(What to do)
Search the records for the string "Open". Copy each line where it occurs.

[Saved entries]
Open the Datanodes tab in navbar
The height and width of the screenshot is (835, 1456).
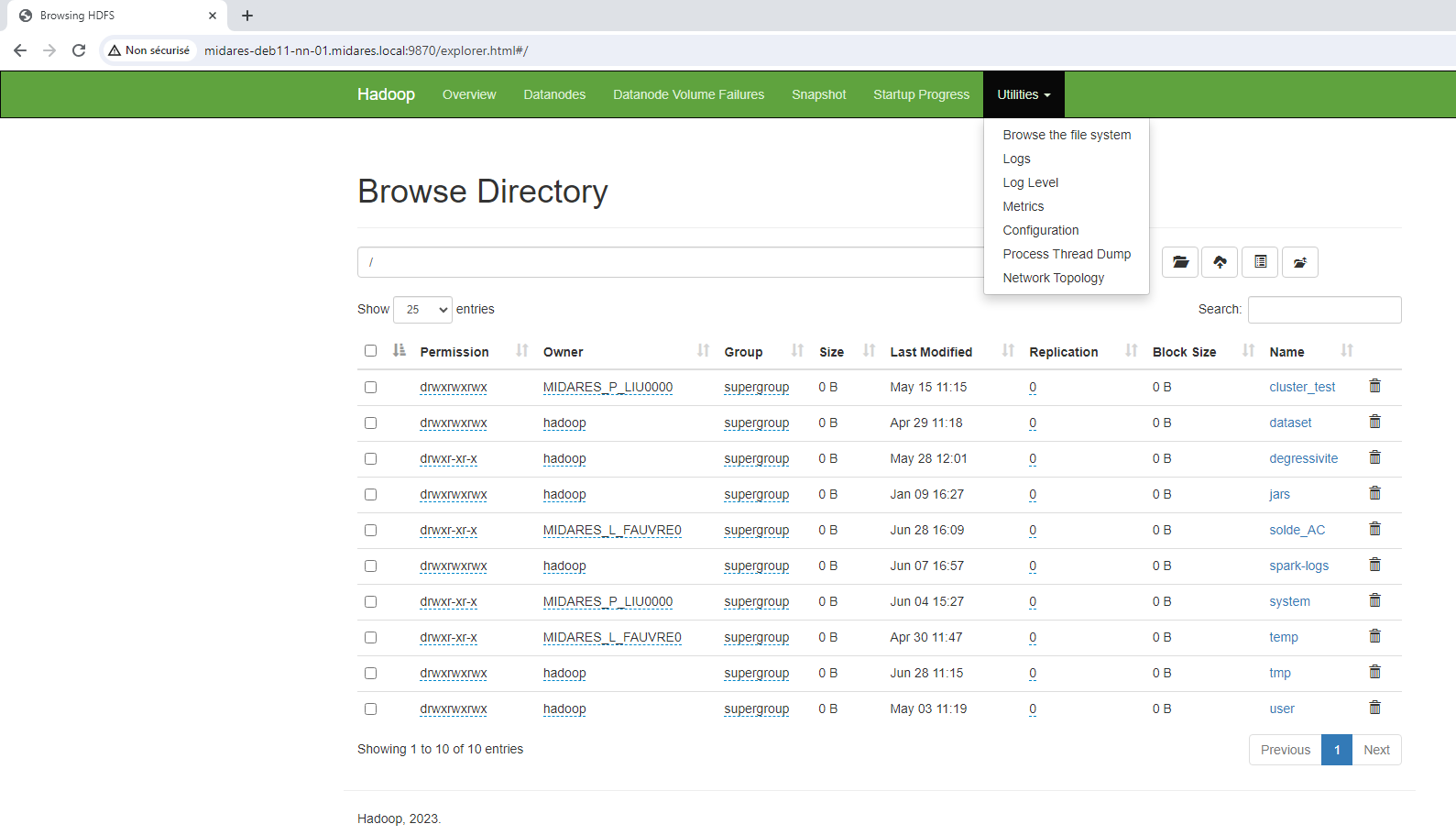[x=553, y=94]
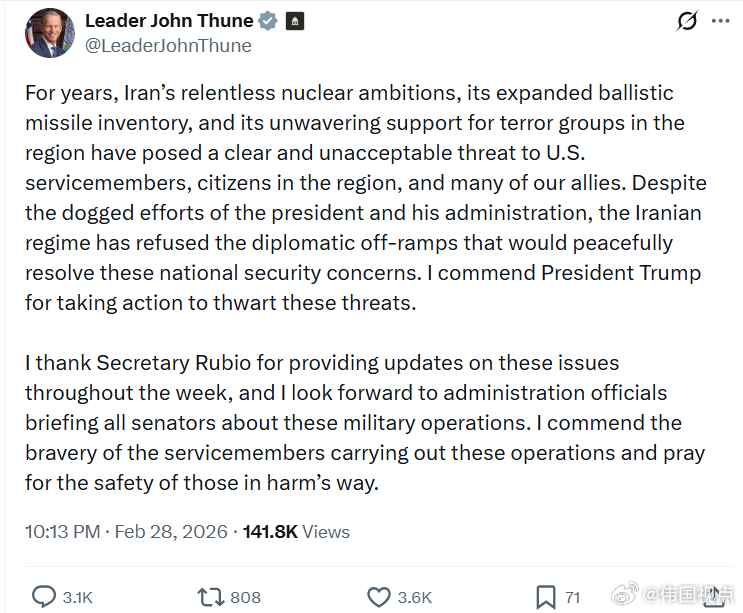Click the 141.8K Views count

pos(296,531)

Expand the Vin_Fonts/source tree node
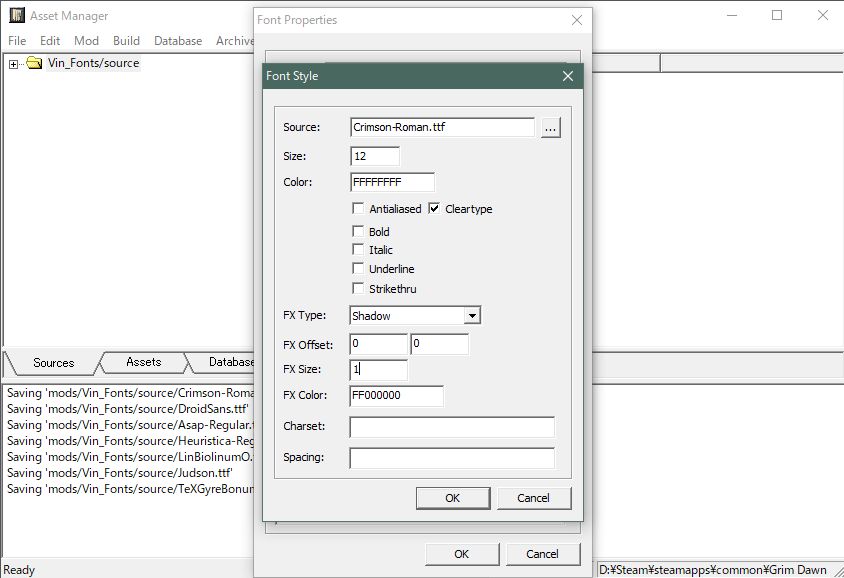point(14,64)
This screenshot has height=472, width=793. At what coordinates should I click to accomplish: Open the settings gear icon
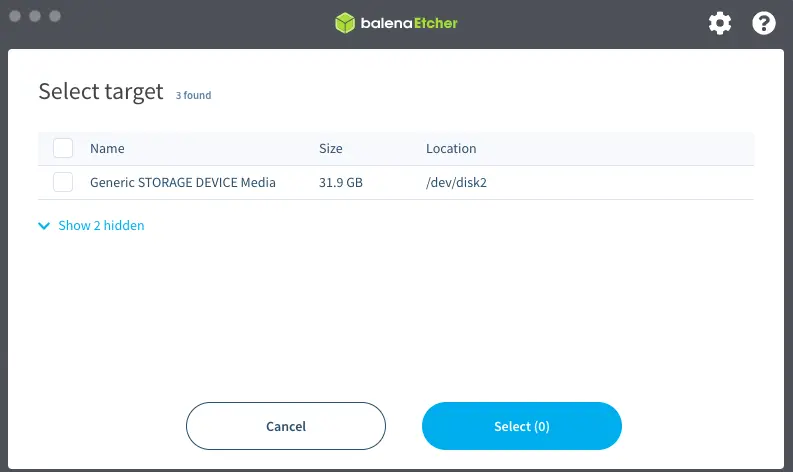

(Response to this task)
Open the Datanodes tab in navbar
This screenshot has height=472, width=793. At what coordinates should I click to accomplish: Open the settings gear icon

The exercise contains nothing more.